In the excerpt on output ranges, what happens when put(v) fails?

— Document excerpt —
* * * *
Additionally, put(v) is always well defined. When it fails (for example when there is no more space left in the container), an exception will be thrown. The type of exception that is thrown depends on the particular range and the backing container. When the container is unbounded, it might also never throw. Either way, the range type is required to properly specify its behavior. Throwing a custom exception type is a good thing because it lets algorithms put(v) into ranges without checking and if an error happens and the exception propagates, the user can check it simply as if it were an exception thrown from the container. This makes output ranges easy to work with, in many cases it would be otherwise very difficult to handle the errors. Also, it makes it easy to never have to handle any errors, simply by using output ranges backed by unbounded containers, for example ostd::appender_range.
* * * *
— Information shown —
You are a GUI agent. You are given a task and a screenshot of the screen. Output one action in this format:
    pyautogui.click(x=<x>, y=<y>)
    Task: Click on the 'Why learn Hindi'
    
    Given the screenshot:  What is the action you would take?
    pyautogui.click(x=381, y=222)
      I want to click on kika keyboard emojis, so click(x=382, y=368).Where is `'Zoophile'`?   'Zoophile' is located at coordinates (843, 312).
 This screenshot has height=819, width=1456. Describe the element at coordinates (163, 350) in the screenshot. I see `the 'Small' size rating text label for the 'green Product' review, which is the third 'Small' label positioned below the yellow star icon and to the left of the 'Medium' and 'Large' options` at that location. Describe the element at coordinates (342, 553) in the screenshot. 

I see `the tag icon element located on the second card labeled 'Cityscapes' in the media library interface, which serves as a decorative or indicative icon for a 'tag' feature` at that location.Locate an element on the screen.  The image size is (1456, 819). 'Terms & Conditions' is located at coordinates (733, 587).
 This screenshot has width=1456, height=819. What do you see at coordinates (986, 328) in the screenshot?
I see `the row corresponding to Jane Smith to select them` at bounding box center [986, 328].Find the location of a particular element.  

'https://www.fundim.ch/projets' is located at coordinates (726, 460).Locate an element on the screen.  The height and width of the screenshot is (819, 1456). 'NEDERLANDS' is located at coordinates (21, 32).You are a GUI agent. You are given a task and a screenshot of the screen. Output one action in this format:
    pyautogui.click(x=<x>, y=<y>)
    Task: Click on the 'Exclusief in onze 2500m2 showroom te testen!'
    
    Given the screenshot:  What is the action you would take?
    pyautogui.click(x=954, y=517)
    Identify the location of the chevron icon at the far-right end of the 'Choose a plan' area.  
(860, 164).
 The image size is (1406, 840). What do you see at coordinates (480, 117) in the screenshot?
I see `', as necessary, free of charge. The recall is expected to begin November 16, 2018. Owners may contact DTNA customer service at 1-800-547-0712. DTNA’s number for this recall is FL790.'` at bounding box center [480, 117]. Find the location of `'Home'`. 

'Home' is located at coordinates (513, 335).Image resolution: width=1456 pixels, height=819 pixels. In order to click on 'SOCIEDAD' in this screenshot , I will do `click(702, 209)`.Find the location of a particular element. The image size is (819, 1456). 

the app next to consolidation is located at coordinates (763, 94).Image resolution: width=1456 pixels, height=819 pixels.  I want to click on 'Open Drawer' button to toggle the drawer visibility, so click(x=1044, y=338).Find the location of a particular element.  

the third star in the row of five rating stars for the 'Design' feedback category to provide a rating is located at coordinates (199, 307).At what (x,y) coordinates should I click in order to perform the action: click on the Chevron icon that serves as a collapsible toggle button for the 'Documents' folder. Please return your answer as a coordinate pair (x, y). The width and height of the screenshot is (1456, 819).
* * * *
— Result of the exercise —
An exception is thrown.